In interviews with CNN, a wide array of GOP lawmakers argued that the Pope’s message should stay away from the political fights consuming Washington, and many expressed strong disapproval of the fiery views he’s espoused since taking over the papacy in 2013.
“I think it’s totally inappropriate that the Pope is weighing in on all the real sensitive, far-left issues,” said Oklahoma Republican James Inhofe, one of the most conservative senators. “I’m not a Catholic, but my Catholic friends in Oklahoma are not real pleased with it.”
Rep. Paul Gosar, a Catholic Republican from Arizona, plans to boycott the event.
“I don’t need to be lectured by the Pope about climate change,” Gosar said in an interview off the House floor. “When he wants to take a political position, I will tell you: He is free and clear to be criticized like the rest of us.”
The comments demonstrate how the Pope’s visit is creating an awkward moment for Republicans in Washington. While Christian conservatives have long made up an influential segment of their base, and there are areas of agreement between the GOP and the Vatican, the Pope has showcased more progressive stances during his time leading one of the world’s largest religions.
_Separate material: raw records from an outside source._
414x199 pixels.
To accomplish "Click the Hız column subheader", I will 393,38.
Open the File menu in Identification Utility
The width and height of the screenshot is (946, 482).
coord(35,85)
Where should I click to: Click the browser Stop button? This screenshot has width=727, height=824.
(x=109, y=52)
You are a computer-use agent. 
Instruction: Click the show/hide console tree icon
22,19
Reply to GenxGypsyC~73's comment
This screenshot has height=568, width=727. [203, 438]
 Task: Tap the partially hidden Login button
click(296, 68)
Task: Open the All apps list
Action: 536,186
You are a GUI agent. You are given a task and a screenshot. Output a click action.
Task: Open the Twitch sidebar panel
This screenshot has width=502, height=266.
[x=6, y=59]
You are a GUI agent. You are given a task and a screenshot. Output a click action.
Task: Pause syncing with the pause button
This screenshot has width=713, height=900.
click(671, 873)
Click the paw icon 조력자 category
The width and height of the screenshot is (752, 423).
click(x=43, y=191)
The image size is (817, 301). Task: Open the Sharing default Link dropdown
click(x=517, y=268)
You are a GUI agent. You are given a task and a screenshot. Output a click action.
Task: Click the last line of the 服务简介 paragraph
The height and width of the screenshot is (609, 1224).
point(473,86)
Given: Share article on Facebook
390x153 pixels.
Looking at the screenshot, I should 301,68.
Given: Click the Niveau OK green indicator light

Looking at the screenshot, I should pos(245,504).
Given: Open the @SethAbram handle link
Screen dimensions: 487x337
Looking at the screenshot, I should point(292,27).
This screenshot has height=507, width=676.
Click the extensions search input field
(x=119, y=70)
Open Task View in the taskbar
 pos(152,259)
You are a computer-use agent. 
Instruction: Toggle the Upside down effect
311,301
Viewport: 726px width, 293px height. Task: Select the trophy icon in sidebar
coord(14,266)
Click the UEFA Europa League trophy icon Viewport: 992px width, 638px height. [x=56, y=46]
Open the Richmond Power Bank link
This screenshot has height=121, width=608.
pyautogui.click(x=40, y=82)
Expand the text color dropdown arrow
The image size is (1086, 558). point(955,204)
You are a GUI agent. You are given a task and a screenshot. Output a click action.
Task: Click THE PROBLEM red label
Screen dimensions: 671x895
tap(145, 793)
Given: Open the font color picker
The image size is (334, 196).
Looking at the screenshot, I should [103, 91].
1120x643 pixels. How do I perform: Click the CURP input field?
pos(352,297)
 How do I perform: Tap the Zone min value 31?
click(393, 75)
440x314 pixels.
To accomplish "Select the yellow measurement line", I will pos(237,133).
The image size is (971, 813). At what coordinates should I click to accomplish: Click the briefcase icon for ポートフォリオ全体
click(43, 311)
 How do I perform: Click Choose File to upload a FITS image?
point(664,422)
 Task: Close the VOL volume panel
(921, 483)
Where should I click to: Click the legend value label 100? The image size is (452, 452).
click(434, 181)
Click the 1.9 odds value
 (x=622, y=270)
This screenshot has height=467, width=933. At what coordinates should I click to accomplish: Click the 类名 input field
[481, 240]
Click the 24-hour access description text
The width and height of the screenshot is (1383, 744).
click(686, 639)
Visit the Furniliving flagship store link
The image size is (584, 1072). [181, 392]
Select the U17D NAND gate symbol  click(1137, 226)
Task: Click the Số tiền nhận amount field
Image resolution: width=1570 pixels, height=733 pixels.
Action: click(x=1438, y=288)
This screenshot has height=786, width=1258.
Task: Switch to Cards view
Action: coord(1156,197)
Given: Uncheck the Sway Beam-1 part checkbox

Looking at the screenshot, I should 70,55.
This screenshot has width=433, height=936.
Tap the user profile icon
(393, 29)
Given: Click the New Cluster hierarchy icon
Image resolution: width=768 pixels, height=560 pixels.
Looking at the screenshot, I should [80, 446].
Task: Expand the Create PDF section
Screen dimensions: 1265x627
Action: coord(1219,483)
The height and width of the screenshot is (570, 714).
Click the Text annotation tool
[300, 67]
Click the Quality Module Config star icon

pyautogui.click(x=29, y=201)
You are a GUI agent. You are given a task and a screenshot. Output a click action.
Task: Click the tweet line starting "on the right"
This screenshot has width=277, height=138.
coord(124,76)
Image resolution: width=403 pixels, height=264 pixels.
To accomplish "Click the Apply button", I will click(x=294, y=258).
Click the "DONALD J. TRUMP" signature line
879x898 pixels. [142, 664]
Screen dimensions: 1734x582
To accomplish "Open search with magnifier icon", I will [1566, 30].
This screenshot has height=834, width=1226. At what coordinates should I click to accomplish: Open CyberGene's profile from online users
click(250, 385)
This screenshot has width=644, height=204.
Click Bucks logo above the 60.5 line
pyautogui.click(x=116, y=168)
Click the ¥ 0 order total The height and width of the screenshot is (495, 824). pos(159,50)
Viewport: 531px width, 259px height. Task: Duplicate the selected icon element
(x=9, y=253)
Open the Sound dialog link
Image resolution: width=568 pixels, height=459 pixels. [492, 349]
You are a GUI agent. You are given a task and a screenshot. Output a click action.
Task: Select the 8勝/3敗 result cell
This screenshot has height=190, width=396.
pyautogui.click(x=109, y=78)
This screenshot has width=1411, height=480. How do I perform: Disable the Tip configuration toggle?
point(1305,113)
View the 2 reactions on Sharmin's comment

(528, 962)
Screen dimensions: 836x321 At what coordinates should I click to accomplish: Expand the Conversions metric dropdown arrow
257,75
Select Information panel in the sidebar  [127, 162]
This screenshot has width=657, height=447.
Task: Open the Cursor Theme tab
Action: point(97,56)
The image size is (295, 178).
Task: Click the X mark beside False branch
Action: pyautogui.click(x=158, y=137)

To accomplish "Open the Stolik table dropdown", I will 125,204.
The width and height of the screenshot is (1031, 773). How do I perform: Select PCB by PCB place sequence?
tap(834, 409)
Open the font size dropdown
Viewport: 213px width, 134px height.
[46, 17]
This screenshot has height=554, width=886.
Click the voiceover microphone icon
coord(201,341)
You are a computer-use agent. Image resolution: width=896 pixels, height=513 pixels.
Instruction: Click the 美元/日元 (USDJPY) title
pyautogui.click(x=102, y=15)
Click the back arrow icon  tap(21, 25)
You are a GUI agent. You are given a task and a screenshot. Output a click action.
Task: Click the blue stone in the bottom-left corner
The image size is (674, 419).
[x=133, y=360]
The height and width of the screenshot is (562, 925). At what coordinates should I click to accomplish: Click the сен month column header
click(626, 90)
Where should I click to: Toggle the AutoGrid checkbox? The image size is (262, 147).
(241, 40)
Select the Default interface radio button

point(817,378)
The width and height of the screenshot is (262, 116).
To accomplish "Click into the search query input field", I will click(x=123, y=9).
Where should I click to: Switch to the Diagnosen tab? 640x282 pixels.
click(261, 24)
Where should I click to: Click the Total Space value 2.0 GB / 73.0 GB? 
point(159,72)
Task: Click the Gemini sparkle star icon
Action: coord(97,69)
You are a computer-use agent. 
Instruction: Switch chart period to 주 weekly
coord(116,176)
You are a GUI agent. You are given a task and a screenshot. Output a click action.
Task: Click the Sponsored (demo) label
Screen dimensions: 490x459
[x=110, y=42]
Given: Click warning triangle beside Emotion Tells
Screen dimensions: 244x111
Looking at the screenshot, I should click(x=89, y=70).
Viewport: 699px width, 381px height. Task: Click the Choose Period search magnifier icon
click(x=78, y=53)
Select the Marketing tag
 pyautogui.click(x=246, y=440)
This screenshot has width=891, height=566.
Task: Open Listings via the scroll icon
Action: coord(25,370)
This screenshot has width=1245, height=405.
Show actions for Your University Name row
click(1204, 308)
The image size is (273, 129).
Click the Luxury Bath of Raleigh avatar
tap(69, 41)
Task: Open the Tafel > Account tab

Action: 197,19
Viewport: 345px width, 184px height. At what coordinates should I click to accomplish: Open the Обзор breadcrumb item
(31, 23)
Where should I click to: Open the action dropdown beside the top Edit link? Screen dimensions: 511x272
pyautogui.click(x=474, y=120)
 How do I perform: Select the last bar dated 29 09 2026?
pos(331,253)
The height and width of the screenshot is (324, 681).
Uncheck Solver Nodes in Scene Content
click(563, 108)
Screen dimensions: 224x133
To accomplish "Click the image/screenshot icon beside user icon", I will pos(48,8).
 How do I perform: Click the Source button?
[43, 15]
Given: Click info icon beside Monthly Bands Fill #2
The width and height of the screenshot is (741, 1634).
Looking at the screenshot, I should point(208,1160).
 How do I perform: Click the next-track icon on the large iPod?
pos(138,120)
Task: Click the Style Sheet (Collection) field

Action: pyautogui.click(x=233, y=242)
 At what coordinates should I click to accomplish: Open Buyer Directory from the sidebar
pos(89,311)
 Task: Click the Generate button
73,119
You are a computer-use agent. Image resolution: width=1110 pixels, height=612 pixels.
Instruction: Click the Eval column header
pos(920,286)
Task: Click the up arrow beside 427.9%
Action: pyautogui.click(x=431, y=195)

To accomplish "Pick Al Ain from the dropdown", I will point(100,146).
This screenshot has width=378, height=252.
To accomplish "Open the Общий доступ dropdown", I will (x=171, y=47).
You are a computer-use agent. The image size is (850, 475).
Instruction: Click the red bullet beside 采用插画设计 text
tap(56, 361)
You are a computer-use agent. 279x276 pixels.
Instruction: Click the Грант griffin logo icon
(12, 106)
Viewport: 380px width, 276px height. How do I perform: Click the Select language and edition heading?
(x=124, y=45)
When he comes to the Capitol this week, his highly anticipated address will be viewed by millions of Americans, and thousands of tourists are pouring into Washington for a chance to catch a glimpse of the pontiff. House Speaker John Boehner and Minority Leader Nancy Pelosi, both Catholics, extended the speaking invitation to Francis, who will become the first pontiff ever to address a joint session of Congress.
The huge platform gives Pope Francis a major opportunity to help drive the national conversation. What’s more, nearly six in 10 Americans have a favorable view of Francis, according to a recent Gallup poll, making him far more popular than President Barack Obama and leaders of Congress.
How aggressive Francis will be in advocating his views to a conservative Congress is an open question. But he has not been afraid to touch on thorny subjects over the last several years, drawing global attention for his stances.
In a highly controversial paper released by the Vatican this summer, Francis backed the “very consistent scientific consensus” that climate change is caused by humans, saying it was “urgent” to develop policies to bolster the environment and curtail fossil fuels.
In comments in July, Francis focused on the plight of migrant children, saying governments must move to “protect and assist them,” in line with his repeated statements for a compassionate approach to immigration.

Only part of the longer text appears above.